Quote the listing in full, exactly as given, minus any pictures.
DATASET RECORDS: Begin
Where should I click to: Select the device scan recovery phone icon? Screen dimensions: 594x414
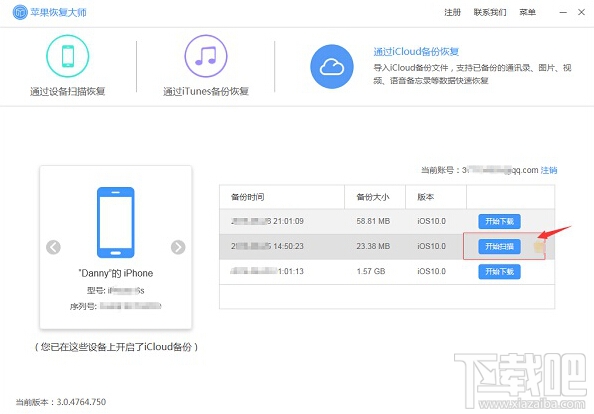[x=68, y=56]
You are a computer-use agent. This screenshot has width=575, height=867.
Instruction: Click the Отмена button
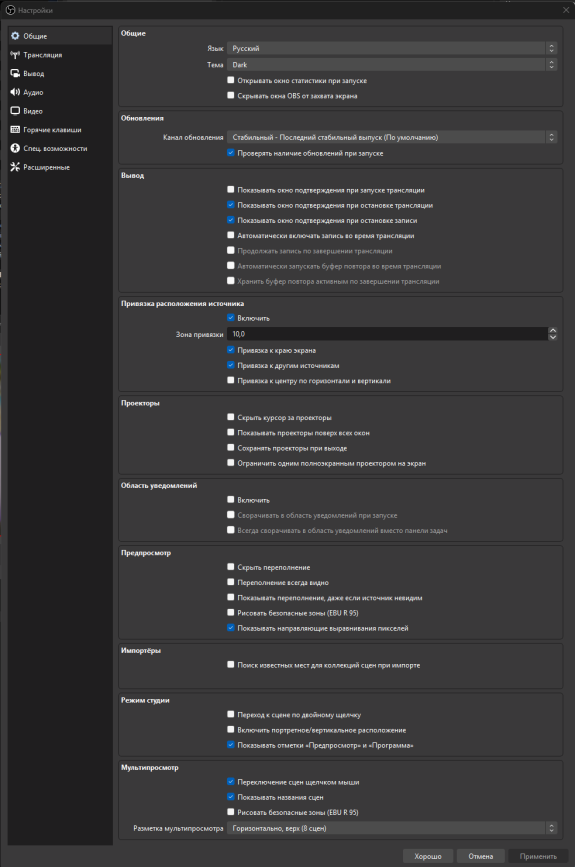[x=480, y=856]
DATASET RECORDS: End
- ANSWER SECTION -
Where should I click to: Select the device scan recovery phone icon? Screen dimensions: 594x414
[x=68, y=56]
You are a computer-use agent. This screenshot has width=575, height=867.
Instruction: Click the Отмена button
[x=480, y=856]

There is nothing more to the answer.